The study tested 256 commonly purchased manufactured foods labelled as gluten-free at the National Measurement Institute in Melbourne. If gluten was detected and confirmed with a follow-up test, then a fresh sample was purchased and analysed to assess if the contamination was isolated or affecting multiple batches. The findings revealed that one in 40 foods labelled as ‘gluten-free’ did not comply with the national standard of ‘no detectable gluten’.

Gluten-free an important treatment

Dr Tye-Din said the results were important for coeliac patients whose health depended on a strict gluten-free diet.

“While it was pleasing to see that the majority of samples had no detectable gluten, the fact that gluten was detected in some samples tells us better processes could be put in place in the interests of people who require a gluten-free diet.

“For instance, the study found a ‘gluten-free’ pasta which contained more than 3 mg of gluten in a standard single serve. This is a minimal amount but could have a harmful impact on patients with coeliac disease if consumed frequently,” Dr Tye-Din said.

Seven samples from six manufacturers contained gluten at levels of up to 49 ppm when, according to the national food standard, they should not have any detectable gluten. Notably, five out of the seven contaminated foods still contained gluten in a different batch, suggesting the issue was more than an isolated event.

Recommendations for improved regulation

Dr Tye-Din said the researchers had notified all the manufacturers of products containing detectable gluten and made recommendations.

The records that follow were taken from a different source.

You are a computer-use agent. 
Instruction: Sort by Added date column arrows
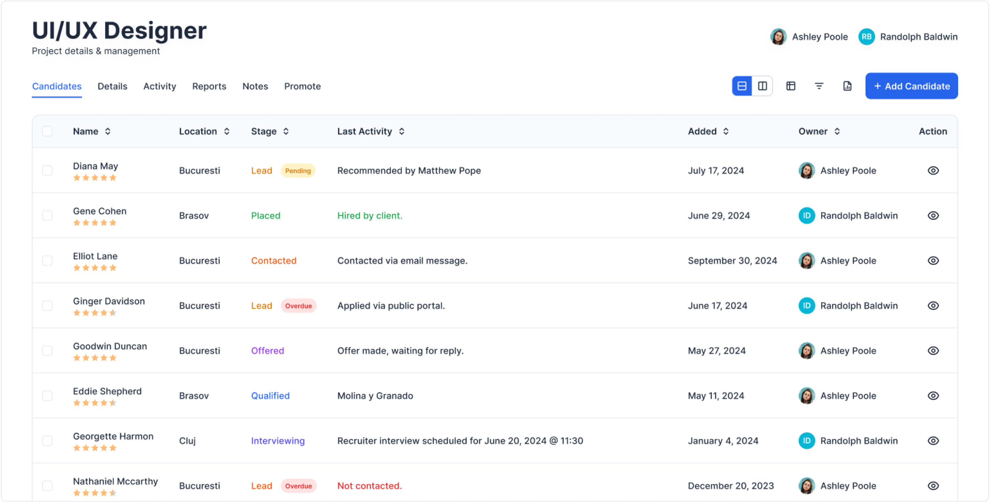(726, 131)
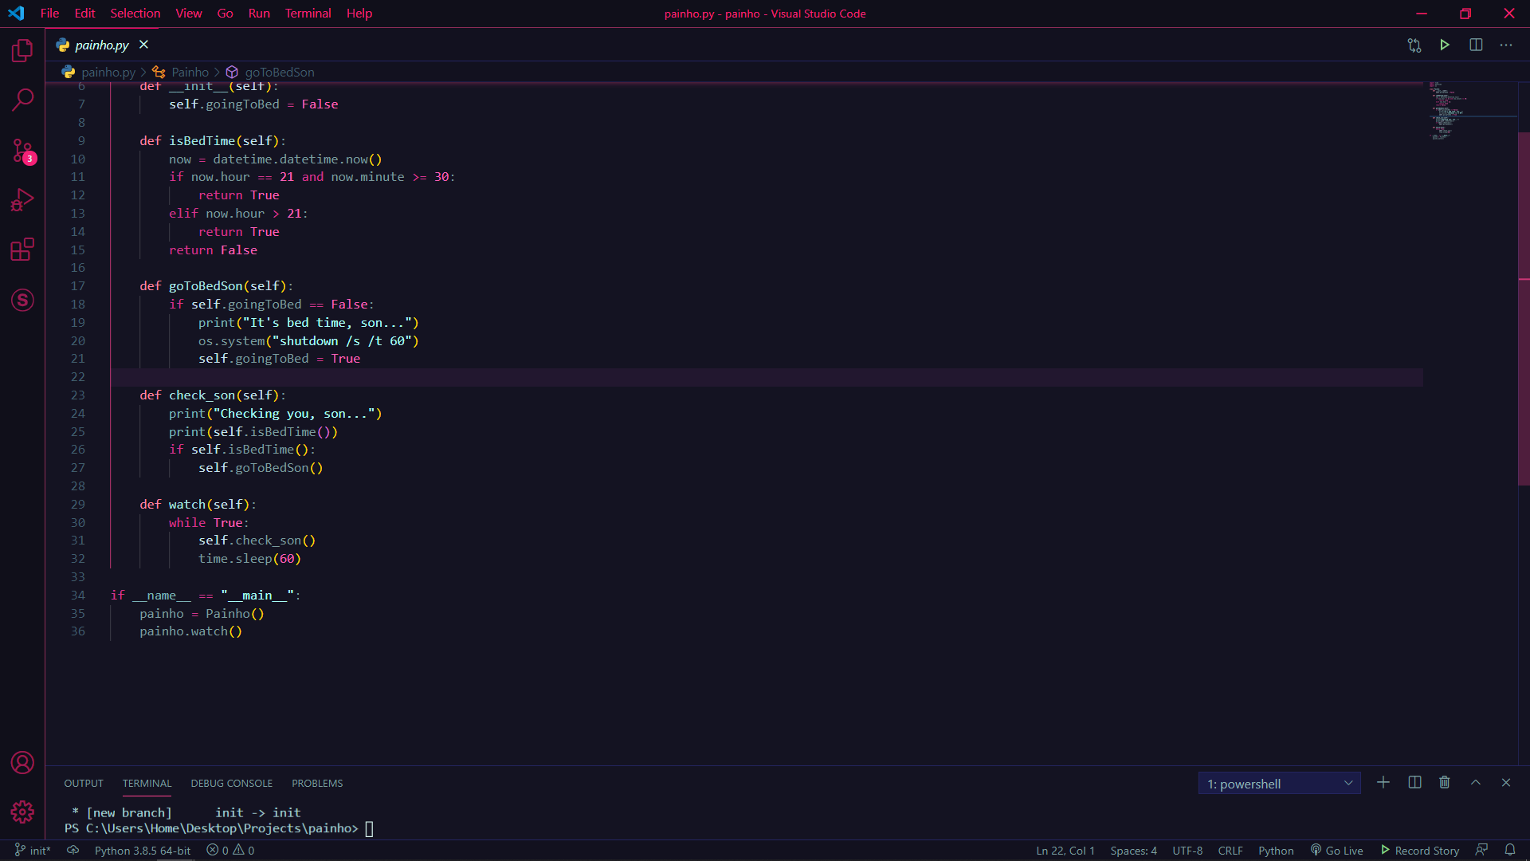Switch to the DEBUG CONSOLE tab
The width and height of the screenshot is (1530, 861).
pos(231,783)
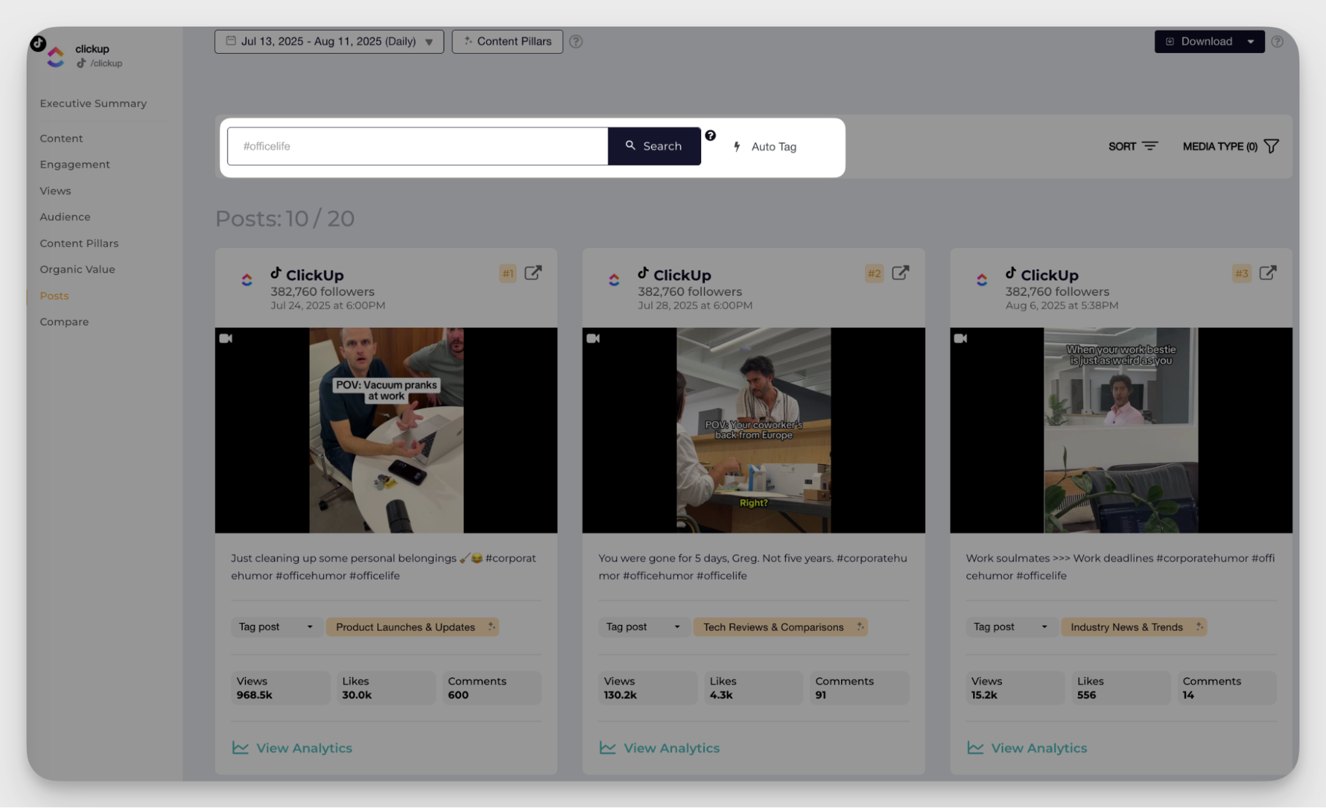Open the SORT options icon
This screenshot has width=1326, height=808.
[x=1150, y=147]
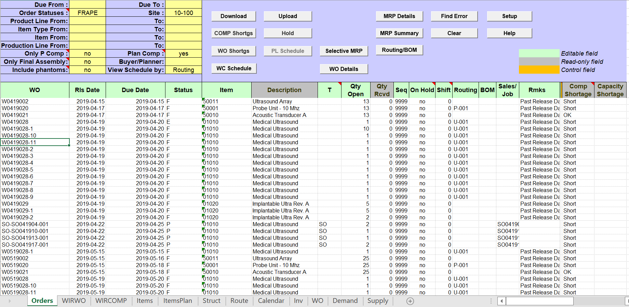
Task: Click the COMP Shortgs button
Action: click(233, 33)
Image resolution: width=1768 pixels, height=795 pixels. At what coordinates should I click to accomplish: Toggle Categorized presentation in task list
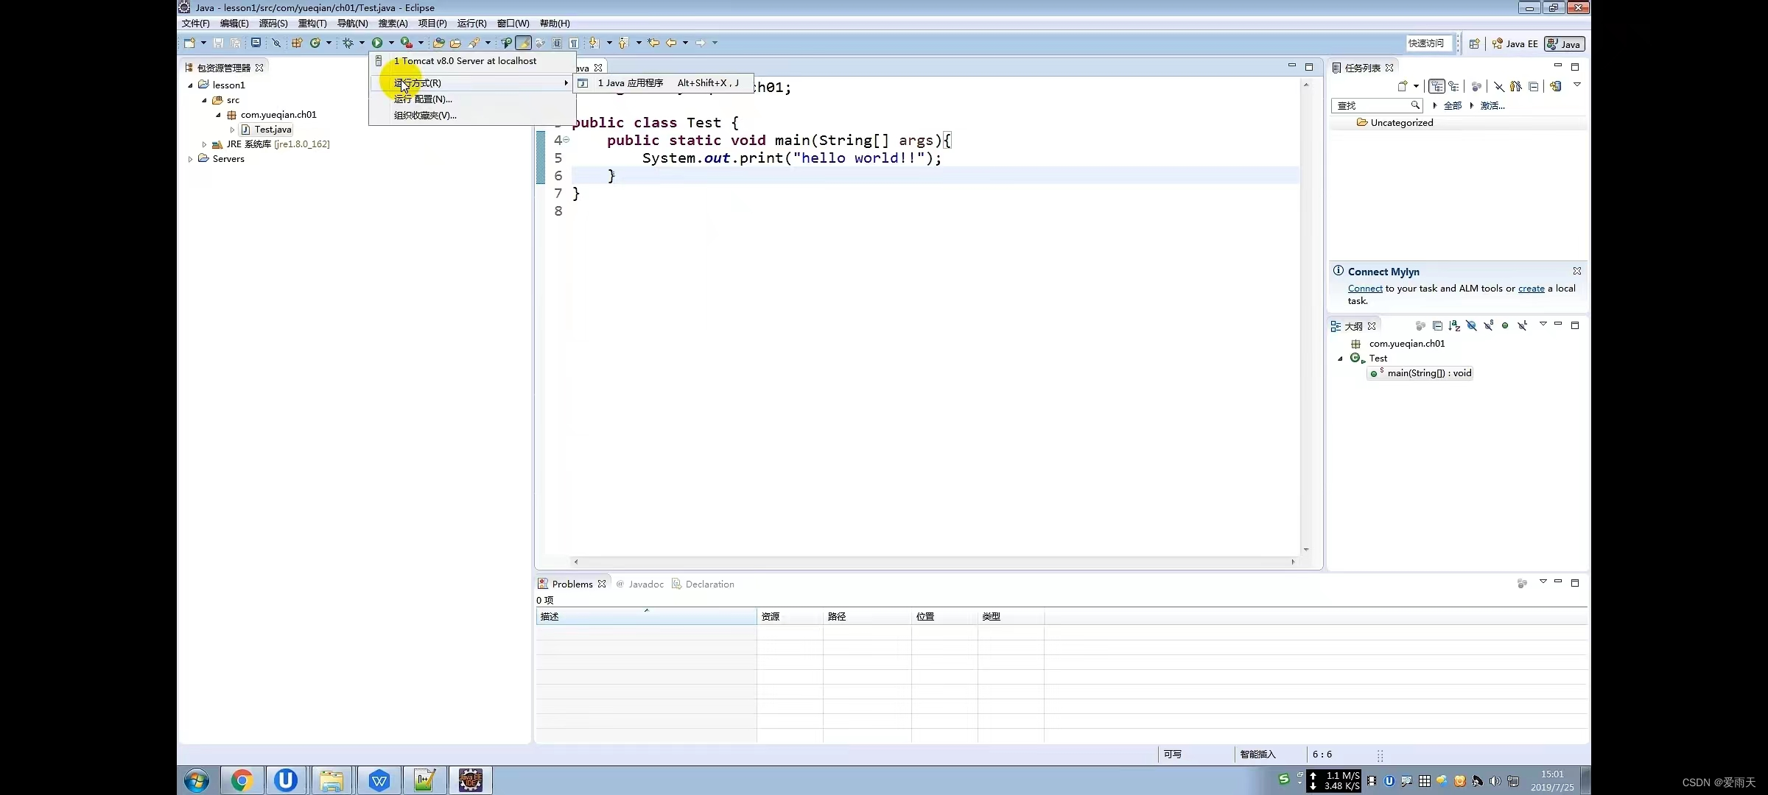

“More frequent testing will improve detection and allow companies to take steps to identify and address the underlying cause. Ultimately, this will reduce the risk of gluten exposure to people with coeliac disease.

“In addition, many of the items that failed the test were produced in dedicated gluten-free factories, so gluten contamination of externally sourced ingredients may be a factor and should be carefully examined,” Dr Tye-Din said.

The study follows on from an earlier investigation that revealed one in 11 samples of ‘gluten-free’ foods sold at Melbourne restaurants and cafes were contaminated with gluten. The testing was conducted at 127 food businesses across the municipality.